Achémènes, sortant avec lui, lui reproche sa suffisance, son orgueil puéril; lui dit que la princesse a conçu pour lui tout le mépris que mérite un étranger sans usage, sans connaissance. Si vous continuez, dit-il, à garder les mêmes airs, vous ne plairez pas long-tems. C'est l'amitié qui vous donne ces avis; je m'intéresse à un homme avec lequel je vais m'unir, dont je vais épouser la sœur, comme Arsace me l'a promis. Achémènes ajoute encore beaucoup d'autres choses semblables. Théagènes, feignant de ne point l'entendre, s'en va les yeux baissés.

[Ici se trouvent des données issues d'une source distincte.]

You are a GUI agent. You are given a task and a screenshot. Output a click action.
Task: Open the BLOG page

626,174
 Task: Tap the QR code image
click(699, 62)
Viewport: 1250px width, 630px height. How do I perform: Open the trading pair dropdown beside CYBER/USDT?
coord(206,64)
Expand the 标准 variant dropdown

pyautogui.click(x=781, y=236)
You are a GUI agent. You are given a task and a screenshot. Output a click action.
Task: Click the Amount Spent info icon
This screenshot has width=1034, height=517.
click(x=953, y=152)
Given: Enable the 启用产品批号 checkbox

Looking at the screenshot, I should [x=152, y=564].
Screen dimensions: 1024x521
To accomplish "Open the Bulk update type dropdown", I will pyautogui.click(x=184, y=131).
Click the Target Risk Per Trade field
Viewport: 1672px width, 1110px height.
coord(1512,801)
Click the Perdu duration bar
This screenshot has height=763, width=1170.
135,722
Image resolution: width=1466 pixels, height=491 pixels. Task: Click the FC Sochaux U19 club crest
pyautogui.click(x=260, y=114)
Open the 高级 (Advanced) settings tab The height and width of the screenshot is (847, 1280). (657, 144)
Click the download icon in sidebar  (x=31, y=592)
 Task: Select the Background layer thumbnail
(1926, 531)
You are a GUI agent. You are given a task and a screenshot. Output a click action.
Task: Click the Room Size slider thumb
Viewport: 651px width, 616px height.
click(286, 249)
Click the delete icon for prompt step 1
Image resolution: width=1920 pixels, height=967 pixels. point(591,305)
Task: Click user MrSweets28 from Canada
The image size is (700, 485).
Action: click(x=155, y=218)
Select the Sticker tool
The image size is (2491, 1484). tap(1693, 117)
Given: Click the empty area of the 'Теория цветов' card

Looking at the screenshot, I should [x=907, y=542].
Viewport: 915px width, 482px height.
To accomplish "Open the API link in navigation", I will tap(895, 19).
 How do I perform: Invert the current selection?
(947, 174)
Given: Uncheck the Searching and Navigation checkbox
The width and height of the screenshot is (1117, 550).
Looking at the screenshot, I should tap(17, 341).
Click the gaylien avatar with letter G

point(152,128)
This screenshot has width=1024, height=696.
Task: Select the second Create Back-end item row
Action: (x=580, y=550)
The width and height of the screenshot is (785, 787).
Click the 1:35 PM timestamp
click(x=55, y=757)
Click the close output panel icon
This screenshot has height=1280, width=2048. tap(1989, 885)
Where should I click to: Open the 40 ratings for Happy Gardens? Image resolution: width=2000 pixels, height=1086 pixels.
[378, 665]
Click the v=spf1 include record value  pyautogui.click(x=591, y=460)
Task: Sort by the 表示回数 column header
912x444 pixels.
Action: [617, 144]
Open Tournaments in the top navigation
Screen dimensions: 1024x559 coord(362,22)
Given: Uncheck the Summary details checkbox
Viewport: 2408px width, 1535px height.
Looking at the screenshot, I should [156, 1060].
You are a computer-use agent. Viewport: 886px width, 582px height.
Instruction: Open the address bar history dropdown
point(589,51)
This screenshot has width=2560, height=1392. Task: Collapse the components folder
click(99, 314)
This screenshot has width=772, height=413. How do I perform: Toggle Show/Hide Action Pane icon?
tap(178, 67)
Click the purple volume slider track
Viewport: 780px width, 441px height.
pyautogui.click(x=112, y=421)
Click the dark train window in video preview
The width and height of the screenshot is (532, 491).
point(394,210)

Cybèle, allant coucher sa maîtresse vers midi, les rencontre; elle voit la tristesse peinte sur le visage de son fils, et lui en demande la cause. On nous préfère, dit-il, ce jeune étranger: à peine a-t-il paru dans le palais, que le voilà échanson. Une charge que nous possédons depuis si long-tems, il nous en dépouille; il est auprès de la princesse, lui présente la coupe, en un mot, il ne lui manque plus que le titre d'échanson. Qu'il s'élève, qu'il parvienne aux plus hauts emplois, qu'il partage tous les secrets, ce n'est pas là ce qui me chagrine le plus: notre silence, notre mollesse, font toute sa grandeur; mais il pouvoit ne pas nous insulter, nous outrager, nous qui l'avons dirigé, qui lui avons appris à remplir des fonctions si glorieuses. Nous en parlerons une autre fois; je cherche Chariclée, mon amante: elle est tout pour moi; sa présence dissipera peut-être mon chagrin. O mon fils! reprend Cybèle, quelle amante! vous pleurez, je crois, vos moindres maux, et vous ignorez les plus amers. Chariclée ne sera point votre épouse.—Que dites vous? est-ce que je ne suis pas digne d'épouser une esclave comme moi? pourquoi donc ne sera-t-elle point mon épouse?—C'est notre zèle, c'est notre attachement pour Arsace qui en sont cause; nous avons sacrifié pour elle notre tranquillité; nous avons exposé nos jours, pour contenter ses passions, nous avons tout fait pour lui plaire. Ce jeune étranger, ce bel amant, est entré dans sa chambre, n'a paru qu'une fois devant elle, et il lui a persuadé de violer ses sermens. Il lui a assuré que Chariclée n'est point sa sœur, mais une amante dont la foi lui est engagée.—Et Arsace la lui a promise!—Elle la lui a promise; j'étois présente, je lai entendue. Dans quelques jours elle célébrera cet hymen par un repas magnifique: elle vous fera contracter une autre mariage.
Achémènes, poussant un profond soupir, et frappant ses deux mains l'une contre l'autre: ce mariage, dit-il, sera funeste à tous deux; faites-le différer de quelques jours. Si l'on me demande, dites que je suis à la campagne pour ma santé. Chariclée n'est plus la sœur de Théagènes, c'est son amante; je sens qu'il ne veut par-là que me l'enlever. Oui, s'il l'embrassoit, s'il la serroit contre son sein, s'il passoit les nuits à côté d'elle, il pourroit prouver qu'elle est son épouse et non sa sœur. Secondé des dieux vengeurs du parjure, je saurai bien me faire rendre justice.
Ainsi parla Achémènes: le démon de la rage, de la jalousie, de la vengeance, bien capable d'aveugler tout autre homme qu'un barbare, souffle dans son ame toutes ses fureurs. Emporté par les mouvemens impétueux de sa passion, sans consulter les lumières de la prudence, et vers la fin du jour, il prend un coursier Arménien, parmi ceux dont le Satrape se servoit dans les pompes et les cérémonies publiques, va rejoindre Oroondates, le trouve près de Thèbes, assemblant ses forces, faisant des préparatifs de guerre, et se disposant à marcher contre les Ethiopiens.